The A2SIT app has an outlier treatment algorithm which treats outliers automatically when the results are calculated. The methodology follows that used by the European Commission, among others, and is as follows.

For each indicator separately:

Check skew and kurtosis value
If absolute skew is greater than 2 AND kurtosis is greater than 3.5:
1. Successively Winsorise up to a maximum of five points. If either skew or kurtosis goes below thresholds, stop. If after reaching the maximum number of points, both thresholds are still exceeded, then:
2. Return the indicator to its original state, and perform a modified log transformation.
If the indicator does not exceed both thresholds, leave it untreated.
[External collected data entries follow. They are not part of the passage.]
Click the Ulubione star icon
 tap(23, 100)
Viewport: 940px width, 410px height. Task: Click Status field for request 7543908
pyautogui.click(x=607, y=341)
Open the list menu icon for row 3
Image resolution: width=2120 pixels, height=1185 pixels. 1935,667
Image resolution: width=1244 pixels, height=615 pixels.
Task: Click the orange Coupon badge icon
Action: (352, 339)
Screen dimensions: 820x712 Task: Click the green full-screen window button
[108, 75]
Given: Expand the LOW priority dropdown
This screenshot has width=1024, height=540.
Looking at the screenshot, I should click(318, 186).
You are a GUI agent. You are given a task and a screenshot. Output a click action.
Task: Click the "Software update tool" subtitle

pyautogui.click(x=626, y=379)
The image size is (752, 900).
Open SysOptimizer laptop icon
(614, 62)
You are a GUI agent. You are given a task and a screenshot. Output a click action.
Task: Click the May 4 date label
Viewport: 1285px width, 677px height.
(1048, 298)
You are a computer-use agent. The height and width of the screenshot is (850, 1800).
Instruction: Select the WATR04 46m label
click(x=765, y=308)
Here, the skew and kurtosis thresholds are used as simple indicators of distributions with outliers.

Winsorisation involves reassigning outlying points to the next highest or lowest point, depending on the direction of the outlier. In the example above, this would involve taking the outlier with a value of 10, and reassigning it to the maximum value of the observed points except that one. This treatment can be applied iteratively, in case of multiple outliers.

The log transformation involves applying a scaled log-transformation that reshapes the entire distribution. It is most suitable for naturally skewed distributions such as log-normal distributions. Since the direction of skew can be either positive or negative, the transformation adapts accordingly. For positively-skewed indicators:

\[ x' = \log(x-\min(x) + a)\\ \text{where:} \;\;\; a = 0.01(\max(x)-\min(x))` \]

Else if the skew is negative:

\[ x' = -\log(\max(x) + a - x)\\ \]

This transformation is effectively a log transformation with a small shift, which ensures that negative values can also be transformed.

12.2 Normalisation

The normalisation step aims to bring indicators onto a common scale, which makes them comparable for the purposes of aggregation. The A2SIT app uses the common “min-max” approach, which simply rescales each indicator onto the \([1, 100]\) interval:

\[ x' = \frac{ x - x_{\text{min}} }{ x_{\text{max}} - x_{\text{min}} } \times (100-1) + 1\]

where \(x'\) is the normalised indicator value. This means that the lowest observed value of each indicator, over all Admin-2 regions, will get a score of 1, and the highest observed value will get a score of 100.

The min-max method is simple to understand and communicate. We set the lower bound at 1 to acknowledge the fact that the minimum value does not imply a true zero in that indicator (i.e. there is not an absence of severity).

Note that the app additionally uses an ex-post rescaling onto a 1-5 categorical scale. This is explained more in the following chapter.

12.3 COINr implementation

The relevant code for these steps can be found in the f_build_index() function, which is on GitHub here. In COINr, the code looks like this:

max_winsorisation <- 5
skew_thresh <- 2
kurt_thresh <- 3.5

# treat outliers
coin <- COINr::qTreat(
  coin, dset = "Raw",
  winmax = max_winsorisation,
  skew_thresh = skew_thresh,
  kurt_thresh = kurt_thresh,
  f2 = "log_CT_plus")

# normalise to [1, 100]: otherwise if we have zeros can't use geometric mean
coin <- COINr::Normalise(
  coin,
  dset = "Treated",
  global_specs = list(f_n = "n_minmax",
                      f_n_para = list(l_u = c(1, 100)))
)